Precise and Efficient Retrieval of Captioned Images: The MARIE Project
Library Trends, Fall, 1999 by Neil C. Rowe
ABSTRACT
THE MARIE PROJECT HAS EXPLORED knowledge-based information retrieval of captioned images of the kind found in picture libraries and on the Internet. It exploits the idea that images are easier to understand with context, especially descriptive text near them, but it also does image analysis. The MARIE approach has five parts: (1) find the images and captions; (2) parse and interpret the captions; (3) segment the images into regions of homogeneous characteristics and classify them; (4) correlate caption interpretation with image interpretation using the idea of focus; and (5) optimize query execution at run time. MARIE emphasizes domain-independent methods for portability at the expense of some performance, although some domain specification is still required. Experiments show MARIE prototypes are more accurate than simpler methods, although the task is very challenging and more work is needed. Its processing is illustrated in detail on part of art Internet World Wide Web page.
INTRODUCTION
Multimedia data are increasingly important information resources for computers and networks. Much of the excitement over the World Wide Web is about its multimedia capabilities. Images of various kinds are its most common nontextual data. But finding the images relevant to some user need is often much harder than finding text for a need. Careful content analysis of unrestricted images is slow and prone to errors. It helps to find captions or descriptions as many images have them.
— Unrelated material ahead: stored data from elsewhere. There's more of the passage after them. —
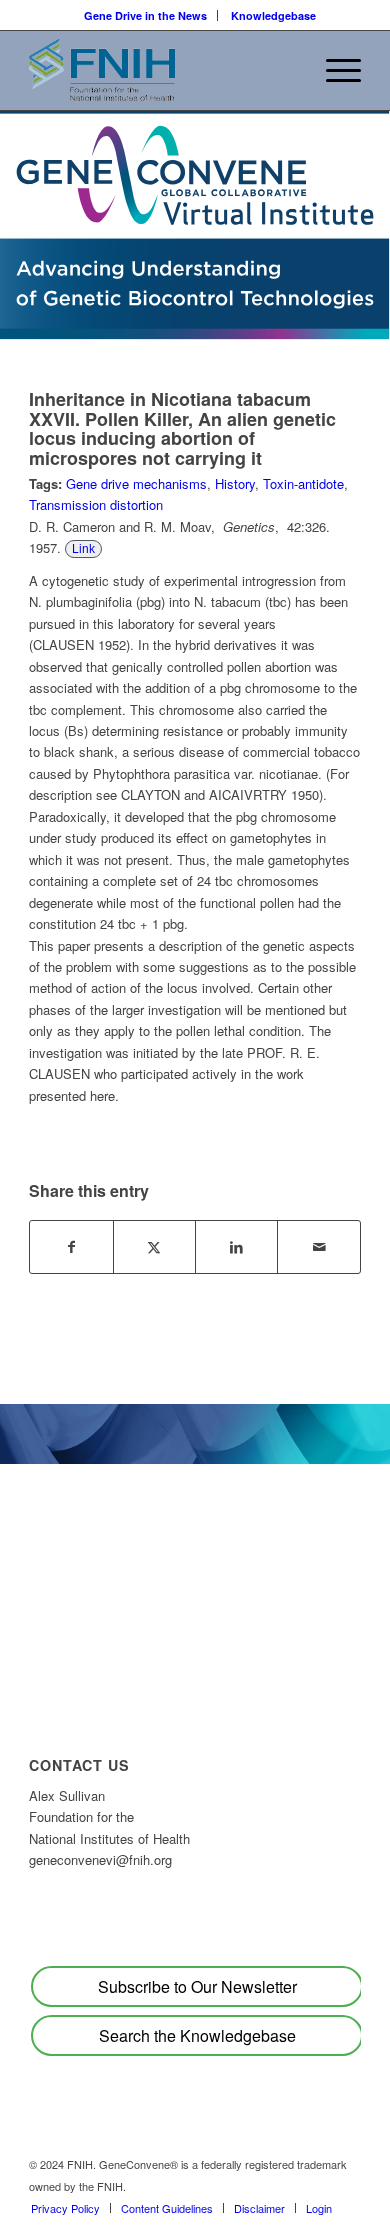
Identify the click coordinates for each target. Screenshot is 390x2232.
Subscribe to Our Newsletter (197, 1986)
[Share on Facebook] (71, 1247)
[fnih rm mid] (161, 70)
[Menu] (333, 70)
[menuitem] (146, 15)
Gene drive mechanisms (136, 483)
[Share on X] (154, 1247)
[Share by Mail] (318, 1247)
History (235, 483)
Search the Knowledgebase (197, 2035)
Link (83, 549)
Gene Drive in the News (145, 15)
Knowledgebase (273, 15)
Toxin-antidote (303, 483)
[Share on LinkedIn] (236, 1247)
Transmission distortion (96, 504)
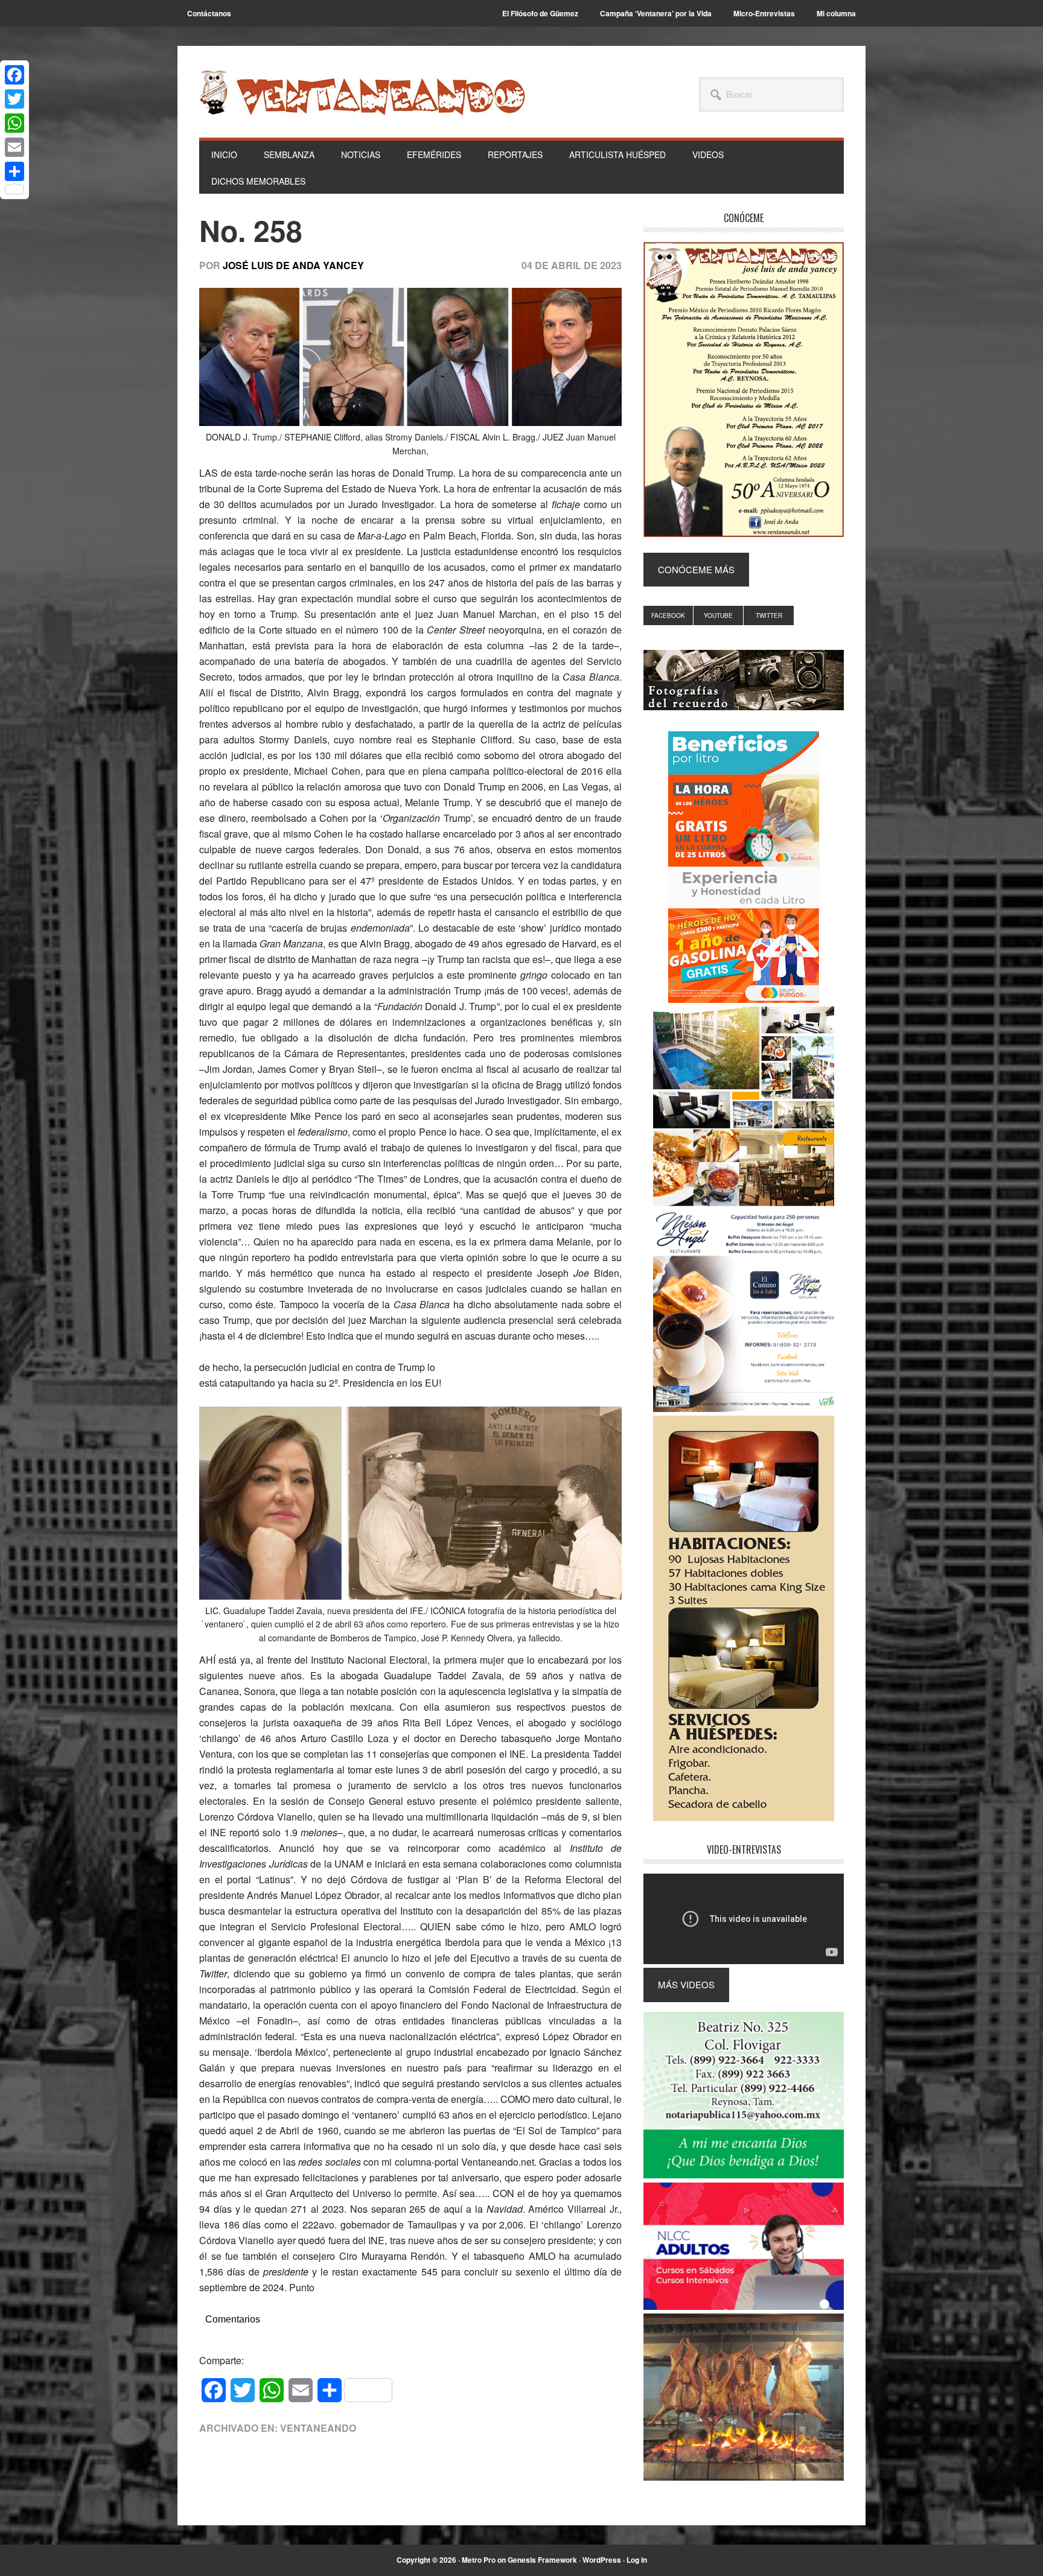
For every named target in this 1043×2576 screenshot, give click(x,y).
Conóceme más (696, 569)
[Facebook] (14, 75)
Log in (637, 2559)
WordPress (601, 2559)
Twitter (769, 615)
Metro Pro (479, 2559)
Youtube (718, 615)
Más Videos (686, 1984)
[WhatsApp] (14, 123)
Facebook (668, 615)
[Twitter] (14, 99)
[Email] (14, 147)
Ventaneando (362, 92)
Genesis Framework (542, 2559)
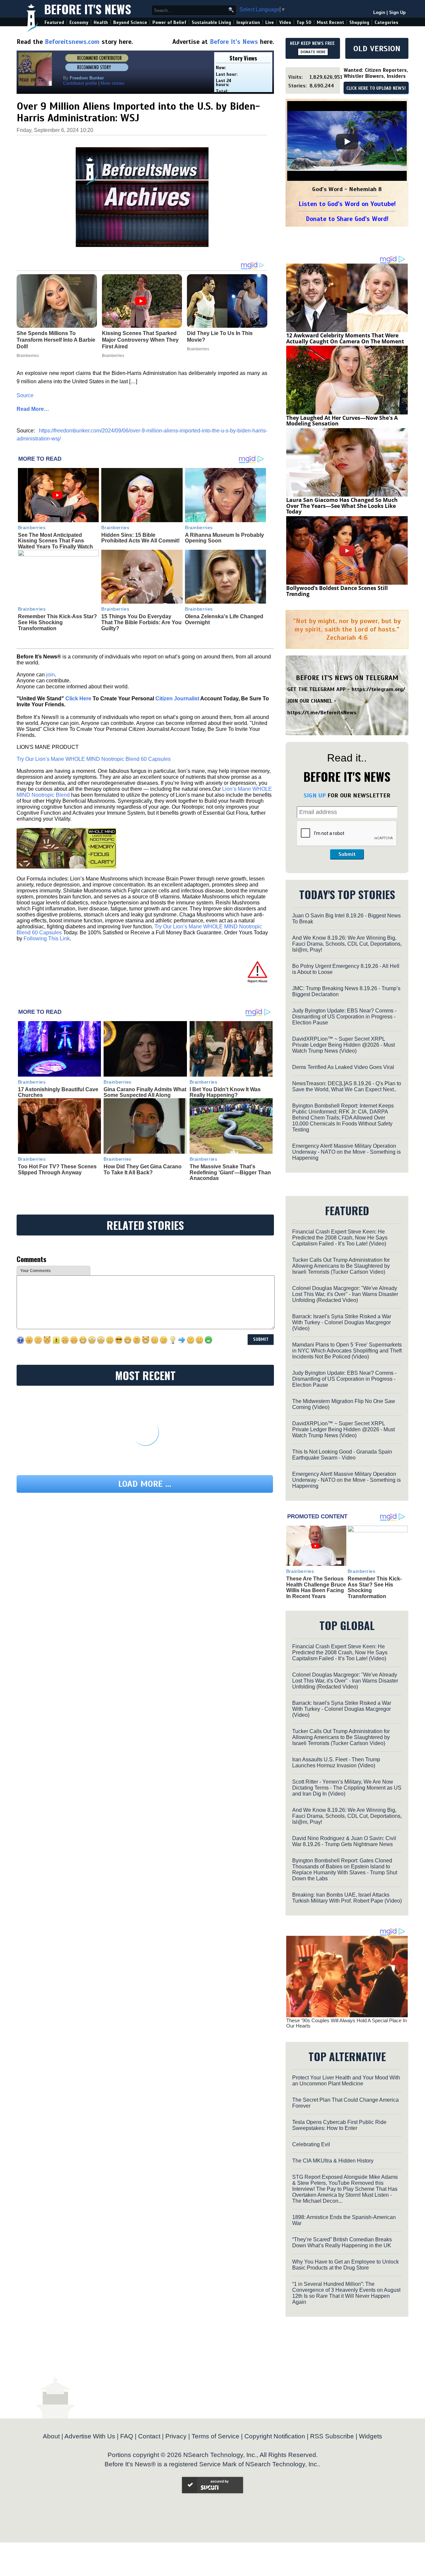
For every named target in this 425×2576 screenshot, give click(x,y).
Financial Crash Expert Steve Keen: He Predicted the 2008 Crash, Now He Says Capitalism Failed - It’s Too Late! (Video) (339, 1237)
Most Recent (330, 22)
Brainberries (32, 527)
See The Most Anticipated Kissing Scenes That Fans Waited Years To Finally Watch (55, 540)
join (50, 674)
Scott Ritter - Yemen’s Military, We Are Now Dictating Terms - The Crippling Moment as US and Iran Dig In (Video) (346, 1788)
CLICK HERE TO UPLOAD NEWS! (376, 88)
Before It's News (87, 9)
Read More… (33, 409)
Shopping (359, 22)
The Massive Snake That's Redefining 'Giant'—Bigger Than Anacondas (230, 1172)
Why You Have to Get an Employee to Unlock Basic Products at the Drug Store (345, 2265)
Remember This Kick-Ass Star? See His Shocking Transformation (57, 622)
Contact (149, 2436)
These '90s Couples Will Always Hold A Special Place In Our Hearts (346, 2023)
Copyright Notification (274, 2436)
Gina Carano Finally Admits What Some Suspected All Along (145, 1092)
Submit (347, 854)
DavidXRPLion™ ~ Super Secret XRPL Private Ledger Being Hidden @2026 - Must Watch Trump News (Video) (343, 1045)
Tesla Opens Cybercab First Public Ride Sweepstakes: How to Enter (339, 2125)
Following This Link (47, 938)
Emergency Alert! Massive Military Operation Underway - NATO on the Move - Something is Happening (346, 1152)
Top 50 (304, 22)
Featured (54, 22)
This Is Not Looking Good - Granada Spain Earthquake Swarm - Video (342, 1455)
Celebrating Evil (311, 2144)
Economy (78, 22)
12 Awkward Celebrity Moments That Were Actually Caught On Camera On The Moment (345, 338)
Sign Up (397, 12)
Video (285, 22)
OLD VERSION (376, 48)
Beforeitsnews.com (72, 42)
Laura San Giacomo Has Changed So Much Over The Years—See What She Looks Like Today (342, 505)
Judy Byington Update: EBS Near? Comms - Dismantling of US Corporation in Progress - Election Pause (344, 1016)
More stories (113, 83)
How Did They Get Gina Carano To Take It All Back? (143, 1169)
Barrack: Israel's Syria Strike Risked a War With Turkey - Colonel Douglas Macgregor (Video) (341, 1322)
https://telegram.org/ (378, 689)
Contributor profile (80, 83)
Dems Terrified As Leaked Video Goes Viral (343, 1067)
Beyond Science (130, 22)
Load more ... (144, 1483)
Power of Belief (169, 22)
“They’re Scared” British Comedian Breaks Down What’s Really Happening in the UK (342, 2242)
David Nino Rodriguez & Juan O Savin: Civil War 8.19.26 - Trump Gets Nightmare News (344, 1841)
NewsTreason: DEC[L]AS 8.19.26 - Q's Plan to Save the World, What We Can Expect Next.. (346, 1086)
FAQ (126, 2436)
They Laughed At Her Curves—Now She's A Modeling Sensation (342, 420)
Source (25, 395)
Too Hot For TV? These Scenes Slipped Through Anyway (57, 1169)
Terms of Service (215, 2436)
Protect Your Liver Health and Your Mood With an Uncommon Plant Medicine (346, 2080)
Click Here (78, 698)
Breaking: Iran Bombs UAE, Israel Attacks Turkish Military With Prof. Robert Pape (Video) (347, 1898)
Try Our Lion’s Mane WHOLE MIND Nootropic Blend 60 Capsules (94, 759)
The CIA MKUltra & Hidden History (333, 2161)
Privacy (176, 2436)
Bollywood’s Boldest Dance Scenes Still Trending (337, 591)
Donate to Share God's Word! (347, 219)
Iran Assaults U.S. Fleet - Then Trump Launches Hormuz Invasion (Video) (336, 1762)
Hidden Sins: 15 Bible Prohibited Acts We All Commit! (140, 538)
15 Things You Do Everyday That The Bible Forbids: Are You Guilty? (141, 622)
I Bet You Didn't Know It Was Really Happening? (225, 1092)
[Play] (347, 142)
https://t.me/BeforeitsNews (322, 712)
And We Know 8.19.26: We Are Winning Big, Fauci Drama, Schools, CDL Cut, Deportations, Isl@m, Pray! (347, 944)
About (51, 2436)
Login (379, 12)
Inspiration (248, 22)
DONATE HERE (312, 52)
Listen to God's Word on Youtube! (347, 204)
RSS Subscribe (332, 2436)
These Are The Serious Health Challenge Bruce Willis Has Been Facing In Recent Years (316, 1587)
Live (269, 22)
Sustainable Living (211, 22)
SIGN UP (314, 795)
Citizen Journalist (177, 698)
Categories (386, 22)
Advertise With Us (89, 2436)
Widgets (370, 2436)
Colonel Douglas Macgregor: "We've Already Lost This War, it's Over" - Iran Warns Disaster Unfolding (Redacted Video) (345, 1294)
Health (101, 22)
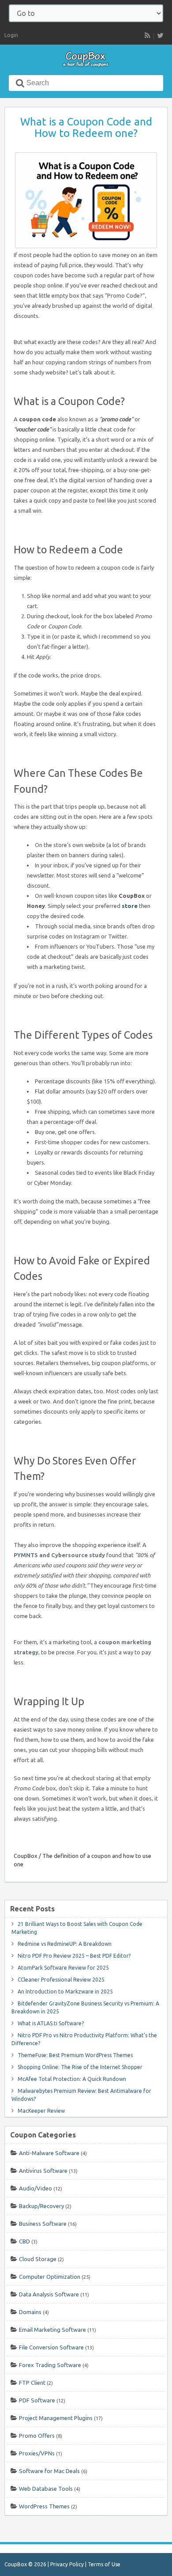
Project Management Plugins (56, 2418)
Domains (30, 2312)
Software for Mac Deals (49, 2471)
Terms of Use (104, 2564)
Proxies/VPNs (37, 2453)
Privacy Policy (67, 2564)
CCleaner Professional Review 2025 (61, 1979)
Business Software (43, 2223)
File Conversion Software (51, 2347)
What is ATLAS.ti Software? (51, 2023)
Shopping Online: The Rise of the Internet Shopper (80, 2067)
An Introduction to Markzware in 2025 (65, 1991)
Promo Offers (37, 2435)
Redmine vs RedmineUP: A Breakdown (65, 1944)
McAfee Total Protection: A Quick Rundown (72, 2079)
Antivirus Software (43, 2170)
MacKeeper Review (41, 2111)
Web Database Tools (46, 2488)
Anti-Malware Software (49, 2153)
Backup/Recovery (41, 2206)
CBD (24, 2241)
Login (11, 35)
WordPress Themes (44, 2506)
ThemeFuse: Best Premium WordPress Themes (75, 2055)
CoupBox (25, 1856)
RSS (147, 35)
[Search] (20, 83)
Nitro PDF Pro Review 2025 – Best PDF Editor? (74, 1956)
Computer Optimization (49, 2276)
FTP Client (32, 2382)
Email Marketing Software (52, 2329)
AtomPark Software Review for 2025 (63, 1968)
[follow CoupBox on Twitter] (160, 35)
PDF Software (37, 2400)
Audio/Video (35, 2188)
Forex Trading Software (50, 2365)
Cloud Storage (37, 2259)
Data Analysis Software (49, 2294)
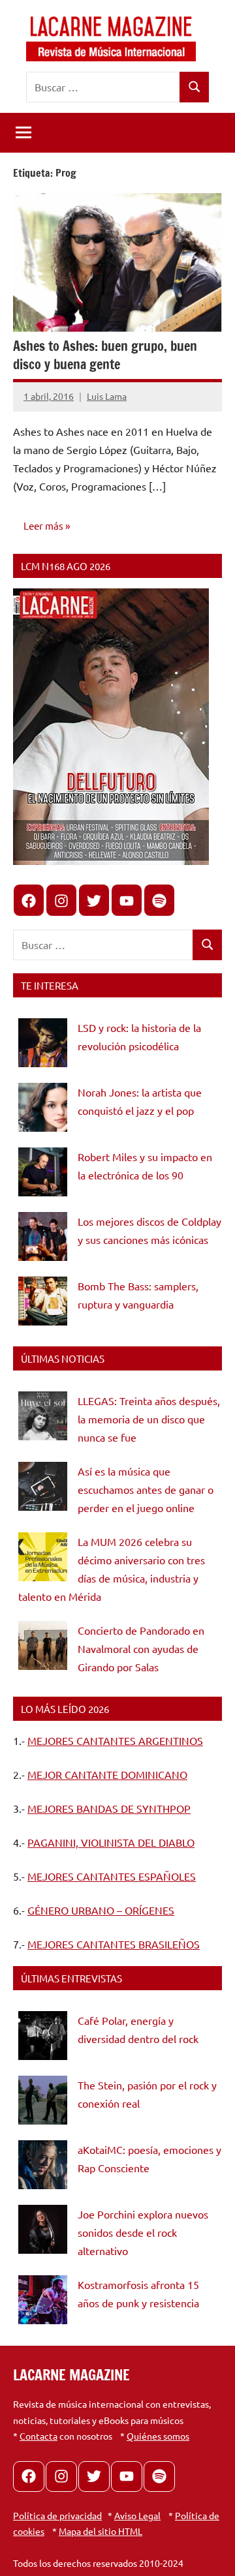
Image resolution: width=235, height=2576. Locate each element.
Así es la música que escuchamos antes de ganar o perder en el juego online (145, 1489)
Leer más (43, 525)
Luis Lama (107, 396)
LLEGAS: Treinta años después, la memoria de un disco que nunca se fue (149, 1419)
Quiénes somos (158, 2436)
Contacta (38, 2436)
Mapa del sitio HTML (100, 2531)
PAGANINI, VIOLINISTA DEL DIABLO (111, 1842)
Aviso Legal (137, 2515)
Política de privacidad (57, 2515)
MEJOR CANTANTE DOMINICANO (107, 1774)
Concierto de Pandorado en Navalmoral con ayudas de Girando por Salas (141, 1648)
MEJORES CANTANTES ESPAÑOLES (111, 1876)
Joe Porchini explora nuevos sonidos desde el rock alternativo (143, 2232)
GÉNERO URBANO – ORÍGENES (100, 1910)
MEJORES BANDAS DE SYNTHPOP (109, 1808)
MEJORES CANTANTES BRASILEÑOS (113, 1943)
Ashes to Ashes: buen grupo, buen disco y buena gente (105, 355)
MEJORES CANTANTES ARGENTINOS (115, 1740)
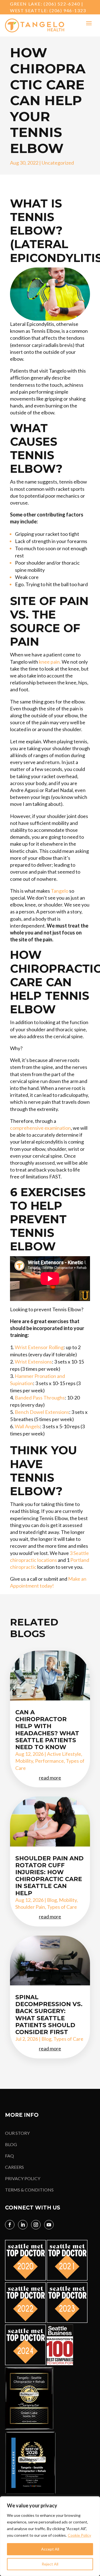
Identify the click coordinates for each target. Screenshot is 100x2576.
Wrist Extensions (33, 1362)
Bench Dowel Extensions (42, 1412)
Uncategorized (58, 163)
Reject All (50, 2564)
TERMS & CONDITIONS (29, 2189)
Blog (52, 1900)
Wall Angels (27, 1426)
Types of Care (62, 1907)
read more (50, 1778)
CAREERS (14, 2167)
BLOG (11, 2144)
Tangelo (59, 891)
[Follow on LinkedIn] (23, 2224)
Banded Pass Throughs (40, 1398)
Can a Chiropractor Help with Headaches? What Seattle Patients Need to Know (47, 1730)
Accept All (50, 2549)
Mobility (24, 1761)
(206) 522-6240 (62, 3)
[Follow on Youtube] (49, 2224)
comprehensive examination (40, 1128)
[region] (50, 2536)
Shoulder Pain (30, 1907)
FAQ (9, 2155)
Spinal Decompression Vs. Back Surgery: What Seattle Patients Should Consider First (48, 2014)
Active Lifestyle (64, 1754)
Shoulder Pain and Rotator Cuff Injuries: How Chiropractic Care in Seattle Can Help (49, 1876)
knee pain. (50, 662)
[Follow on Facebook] (9, 2224)
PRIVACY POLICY (22, 2178)
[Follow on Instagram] (36, 2224)
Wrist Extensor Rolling (39, 1347)
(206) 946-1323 (67, 10)
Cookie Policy (79, 2535)
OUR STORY (17, 2133)
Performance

Nonetheless, multimedia information retrieval is still difficult. Many problems must be solved just to find caption information in the hope of finding related images. Only a 1 percent success rate was obtained in experiments trying to retrieve photographs depicting single keywords like "moon" and "hill" using the AltaVista search engine on the World Wide Web (Rowe & Frew, 1998). This is probably because most text on Web pages, and even on pages with well-captioned photographs, was irrelevant to the photographs, and the words searched for had many senses. To improve this performance several things are needed:
* a theory of where captions are likely to be on pages;
* a theory of which images are likely to have described content;
* language-understanding software to ascertain the correct word senses and their interrelationships in the caption candidates;
* image-understanding software to obtain features not likely to be in the caption;
* a theory connecting caption concepts to image regions; and
* efficient methods of retrieval of relevant images in response to user queries or requests.
Note that speed is only critical in the last phase; while efficient methods are always desirable, accuracy is more a concern because it is so low for keyword-based retrieval. The time to do careful language and image processing can be justified during the indexing of a database if it can significantly improve later retrieval accuracy.
Consider Figure 1, which shows part of a U.S. Army Web page. Much text is scattered about, but not all of it refers to the pictures. The two formal captions (in italics, but not otherwise identified) are inconsistently placed with respect to their photographs. But the title "Gunnery at Udairi" is a caption too. Next, note that many of the words and phrases in these candidate captions do not describe the pictures. Neither picture shows "U.S. Army Central Command," "power generator equipment," an "Iraqi," "the Gulf War," or "Fort Hood"; matching would falsely retrieve this page for any of these key phrases. Similarly, the words "commander," "senior," "signal," "fire," "target," and "live" are all used in special senses, so this page would be falsely retrieved for queries intending to refer to their most common senses. The only way to eliminate such errors is to parse and interpret caption candidates using detailed linguistic knowledge. Finally, note that many things seen in both photographs are not mentioned in their captions. Only a small part of the left photograph area is devoted to the people, and the right photograph displays many features of the tanks not mentioned in its caption. Thus there are many challenges in indexing the multimedia data on these pages.
[Figure 1 ILLUSTRATION OMITTED]
Noteworthy current systems for image retrieval are QBIC (Flickner et al., 1995), Virage (Virage Inc., San Mateo, California, USA), and VisualSEEK (Smith & Chang, ]996), which exploit simple-to-compute image properties like average color and texture. The user specifies color and texture patches, or perhaps an entire image, which is then compared to the images in the database to find the best matches. But these systems strongly emphasize visual properties and can confuse very different things of accidentally similar appearance, like seeing a face in an aerial photograph. So these systems would not help for a typical Web page like Figure 1 since color similarity to the images there would not mean much. Another category of current image-retrieval systems like Chabot (Ogle, 1995) primarily exploits descriptive information about the image, but all this information must be entered manually for each image by someone knowledgeable about it, which requires a considerable amount of tedious work.